## Qué se pide
Vuelve a escribir el texto proporcionado comenzando en "Beatificación" y terminando en "muerte era inminente.", y cambia el nombre "Monza" por "Milán".

## Texto proporcionado

________________________

En mayo de 1892, cuando ya las piernas sufren de
parálisis, lo devuelven a Lisieux. «¡Adiós, hasta el Cielo!», consigue
decir a sus hijas con motivo de su última visita
al Carmelo. Se apagará dulcemente como consecuencia de una crisis
cardíaca el 29 de julio de 1894, asistido por Celina,
que había demorado su entrada en el Carmelo para dedicarse
a él.
Santa Teresa del Niño Jesús y de la Santa
Faz llegará a decir: «El Señor me concedió un padre
y una madre más dignos del Cielo que de la
tierra». Que podamos llegar también nosotros, siguiendo su ejemplo, a
la Morada eterna que la santa de Lisieux denomina «el
hogar Paterno de los Cielos».
Beatificación
La Santa Sede admitió la “inexplicable
curación” de un niño nacido en 2002 con grave e
incurable insuficiencia pulmonar en Monza (Italia) por intercesión del matrimonio
de Martín y Celia Guérin.
El niño nació el 25 de
mayo del año 2002, y el 2 de junio, cuando
lo bautizaron, a sus padres se les informó que su
muerte era inminente.

________________________

## Material dado
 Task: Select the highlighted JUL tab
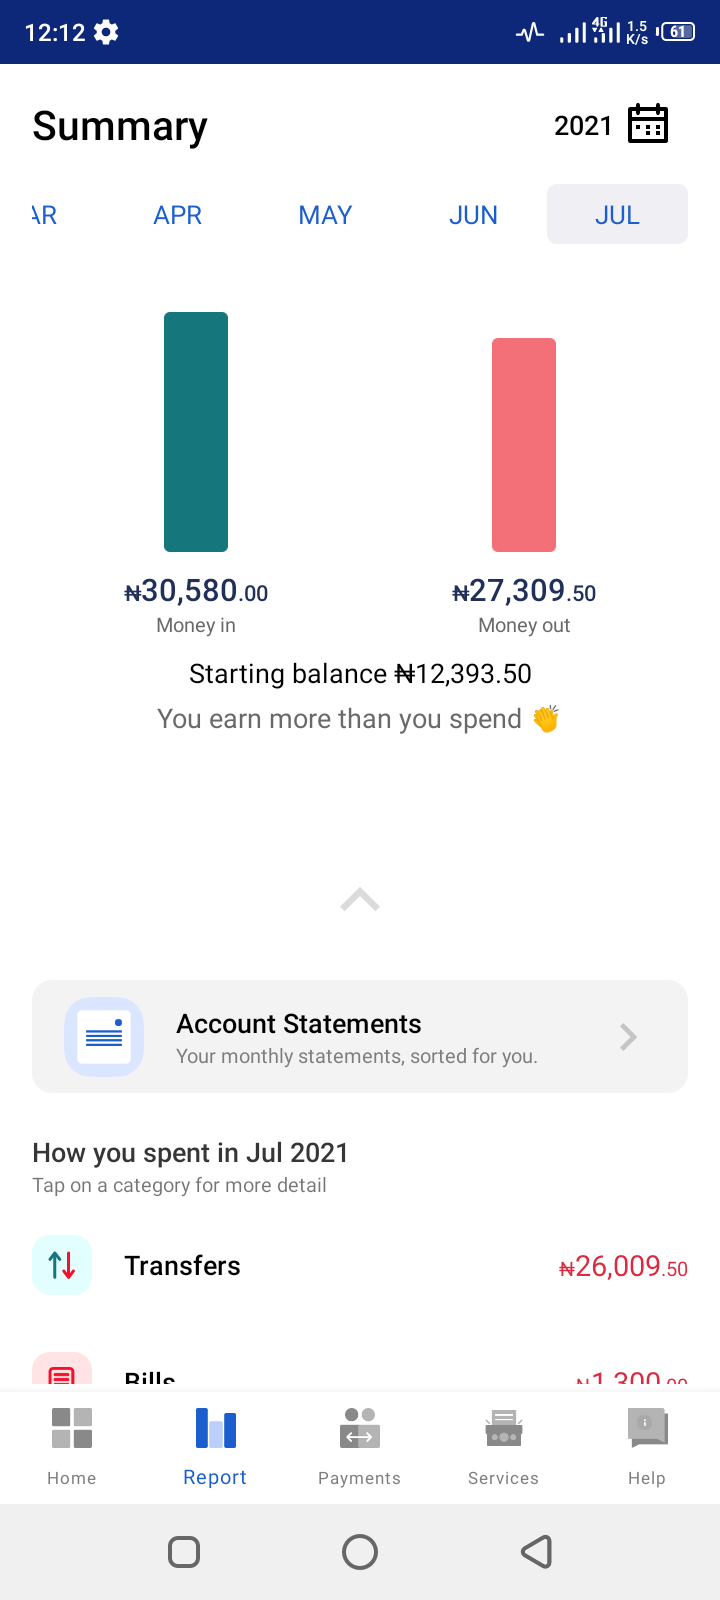[617, 214]
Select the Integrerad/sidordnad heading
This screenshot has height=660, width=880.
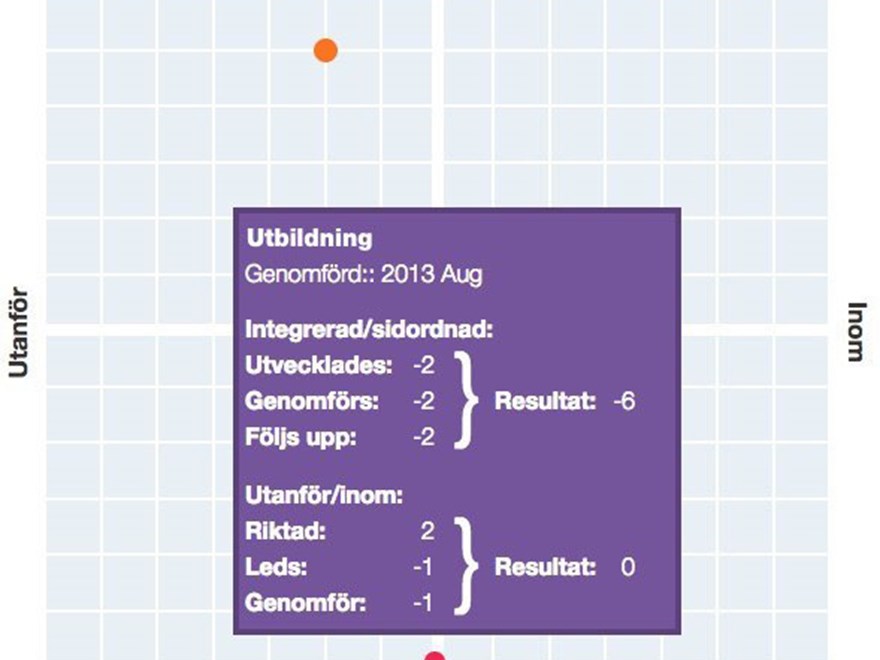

________________________

## Resultado del ejercicio
Beatificación
La Santa Sede admitió la “inexplicable
curación” de un niño nacido en 2002 con grave e
incurable insuficiencia pulmonar en Milán (Italia) por intercesión del matrimonio
de Martín y Celia Guérin.
El niño nació el 25 de
mayo del año 2002, y el 2 de junio, cuando
lo bautizaron, a sus padres se les informó que su
muerte era inminente.